Marlene Trochez, 25, sits with her daughters, Melanie, 4, and Emily, 2, in the migrant camp in Tijuana. The family fled after gang members killed her brother for failing to pay extortion to protect their store. Photo by Patrick Timmons/UPI
TIJUANA, Mexico, Nov. 28 (UPI) -- Gangs killed her brother and extorted her family business in Honduras before burning it to the ground. When they threatened her young daughters, Marlene Trochez grabbed them and her husband and joined the migrant caravan to flee San Pedro Sula, one of the most violent cities in the world.
"They told us if we didn't pay, they would kidnap my girls and hurt them. We left in 24 hours and joined the caravan," Trochez said of the gangs. "I believed them because of what they had already done to my brother."
On Wednesday, Trochez, 25, was with her husband, Fernando Sanchez, 25, and daughters, 4-year-old Melanie and 2-year-old Emily at a sports stadium turned migrant camp, just across the U.S. border in Tijuana, Mexico. The family has been there for a week, waiting for the chance to enter the San Ysidro Port of Entry to request asylum from the United States.
The family lives under a black tarpaulin next to the overflowing portable toilets and the water runoff from the eight makeshift standpipes serving as open-air showers for the camp's 6,000 refugees, of whom 1,057 are children, according to Tijuana's municipal authorities.
At night, cold penetrates her body, she says, because of the wind that blows through the camp. Dew covers their makeshift tent when the family wakes in the morning. They warm up during the daytime sun. But Melanie and Emily are sick with colds, suffering from the upper respiratory infections sweeping through the camp.
Trochez spoke to UPI about life in the camp and why she fled Honduras with her family.
For as long as she can remember, her family owned a domestic electrical appliances store and also sold clothes in San Pedro. Her father died in November 2012 of cancer, leaving her mother and five brothers and sisters to run the business. They lived in a "humble house" of three rooms, Trochez said, with two people living in each room.
In 2013, gangs started to threaten the family of merchants, demanding 5,000 lempiras ($200) each month as "a tax," she said.
"It was extortion," Trochez said. "But they didn't charge us when my father was alive."
"My brother Manuel was killed in 2014 by the Calle 18 gang when we didn't pay the extortion. We couldn't put the money together to pay them," she said of her 38-year-old brother who had helped run the store. "First they kidnapped him, then they killed him."
Their mother was bereft. "She never thought that would happen because we had always tried to pay them on time."
The family filed charges with the police when Manuel was kidnapped and murdered but the police did not do anything. Honduran politicians are also corrupt, she said.
"The police work with the gang members, so filing charges put us in real danger. They knew where we lived. Everything."

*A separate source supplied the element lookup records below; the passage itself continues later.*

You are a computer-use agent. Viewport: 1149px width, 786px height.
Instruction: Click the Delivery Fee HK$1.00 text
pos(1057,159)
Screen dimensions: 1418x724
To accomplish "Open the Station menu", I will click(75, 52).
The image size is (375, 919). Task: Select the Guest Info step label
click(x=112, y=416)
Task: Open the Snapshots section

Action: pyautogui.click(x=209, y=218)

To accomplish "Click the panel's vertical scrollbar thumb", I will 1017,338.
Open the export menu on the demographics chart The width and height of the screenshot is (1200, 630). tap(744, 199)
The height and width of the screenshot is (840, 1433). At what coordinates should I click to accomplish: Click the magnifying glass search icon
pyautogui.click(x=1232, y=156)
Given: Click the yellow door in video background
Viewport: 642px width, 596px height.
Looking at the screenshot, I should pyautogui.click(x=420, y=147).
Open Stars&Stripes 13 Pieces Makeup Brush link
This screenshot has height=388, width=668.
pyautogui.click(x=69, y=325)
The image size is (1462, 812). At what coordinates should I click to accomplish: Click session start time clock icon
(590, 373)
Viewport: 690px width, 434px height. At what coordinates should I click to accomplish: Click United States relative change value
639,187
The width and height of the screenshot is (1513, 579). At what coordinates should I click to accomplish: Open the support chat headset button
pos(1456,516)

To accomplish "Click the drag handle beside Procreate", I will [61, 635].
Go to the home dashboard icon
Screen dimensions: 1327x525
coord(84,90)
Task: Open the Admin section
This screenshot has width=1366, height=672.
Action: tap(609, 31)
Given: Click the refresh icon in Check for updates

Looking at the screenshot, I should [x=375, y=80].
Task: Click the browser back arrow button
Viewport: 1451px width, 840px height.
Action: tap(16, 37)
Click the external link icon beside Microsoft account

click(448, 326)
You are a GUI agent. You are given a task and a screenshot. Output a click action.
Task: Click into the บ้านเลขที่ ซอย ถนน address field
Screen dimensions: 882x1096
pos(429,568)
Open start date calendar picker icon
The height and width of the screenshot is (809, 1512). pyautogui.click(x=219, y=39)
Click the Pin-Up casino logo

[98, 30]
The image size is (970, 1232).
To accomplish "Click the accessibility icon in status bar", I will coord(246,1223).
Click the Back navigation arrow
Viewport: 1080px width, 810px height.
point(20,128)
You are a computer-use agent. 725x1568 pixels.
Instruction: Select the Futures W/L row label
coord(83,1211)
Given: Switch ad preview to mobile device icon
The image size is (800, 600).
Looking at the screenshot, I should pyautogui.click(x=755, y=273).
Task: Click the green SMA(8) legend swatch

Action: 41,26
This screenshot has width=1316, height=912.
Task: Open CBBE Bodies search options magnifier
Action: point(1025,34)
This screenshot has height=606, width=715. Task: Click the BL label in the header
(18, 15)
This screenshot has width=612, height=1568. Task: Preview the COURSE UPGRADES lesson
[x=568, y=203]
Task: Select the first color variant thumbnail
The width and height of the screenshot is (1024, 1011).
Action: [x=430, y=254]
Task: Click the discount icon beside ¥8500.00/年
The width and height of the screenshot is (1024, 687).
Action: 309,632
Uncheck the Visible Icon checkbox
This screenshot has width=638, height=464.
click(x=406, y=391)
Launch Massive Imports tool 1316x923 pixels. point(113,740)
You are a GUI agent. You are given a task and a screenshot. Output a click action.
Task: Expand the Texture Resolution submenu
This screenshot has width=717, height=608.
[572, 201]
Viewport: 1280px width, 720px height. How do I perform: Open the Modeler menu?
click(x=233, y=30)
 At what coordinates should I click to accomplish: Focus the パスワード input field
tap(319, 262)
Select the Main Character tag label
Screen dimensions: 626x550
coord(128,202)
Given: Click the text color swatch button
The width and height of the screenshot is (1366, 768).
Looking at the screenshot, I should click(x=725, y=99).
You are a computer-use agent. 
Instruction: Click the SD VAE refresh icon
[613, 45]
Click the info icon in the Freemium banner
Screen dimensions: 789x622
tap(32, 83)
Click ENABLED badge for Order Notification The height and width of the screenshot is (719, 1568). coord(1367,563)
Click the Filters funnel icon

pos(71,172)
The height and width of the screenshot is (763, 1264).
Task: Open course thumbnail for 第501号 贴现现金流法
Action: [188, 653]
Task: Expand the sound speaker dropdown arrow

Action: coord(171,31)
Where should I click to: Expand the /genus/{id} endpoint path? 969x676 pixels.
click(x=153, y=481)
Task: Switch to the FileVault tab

Even though the family began to pay the gangsters again, the business went sour and they couldn't afford the payments so they had to divide the payments in two for each month and paid every fortnight. But the business didn't make enough money to make those payments.
"We were paying them everything we were making. I didn't even have enough money to pay for school for my daughters. But they still told us we had to pay, and when we didn't they burned the businesses down," she said, showing photos of a burned out store.
"That's when I decided to come here. They told us if they didn't pay, they would kidnap my girls and hurt them."
She said they didn't even take time to file a report with the police.
"Leaving Honduras was totally unplanned," Trochez said. "The gangsters told us that if we did want to start selling things again in the stores they burned we would have to pay the extortions we hadn't paid."
Her mother and sisters do not live in San Pedro Sula anymore, either. Though they did not join the caravan, they fled the family home in fear of the gangsters.
Trochez hasn't been in touch with her mother but receives updates from her sister.
"When I was little, my dream was always to stay with my mother and with the rest of the family, and I just wanted to work in the store," Trochez said, crying. "All I want is the opportunity to apply for political asylum in the United States."
She plans to tell U.S. authorities how her brother was killed and how the gangs threatened her young daughters. Marlene wants to take her family to be with her sister in Louisiana.
Her sister won political asylum because she is a lesbian. "In Honduras they threatened to kill her."
Trochez also has an aunt in Houston.
"I do not want to stay in Mexico," she said. "And we cannot go back to Honduras because the gangs were threatening us. I worry about my mother all the time."
For now, she is waiting at the camp.
"Every day the same struggle repeats itself," she said. "I hope the American people open their hearts and let us in. I just want to work to send money to my mother and so my daughters have a better life."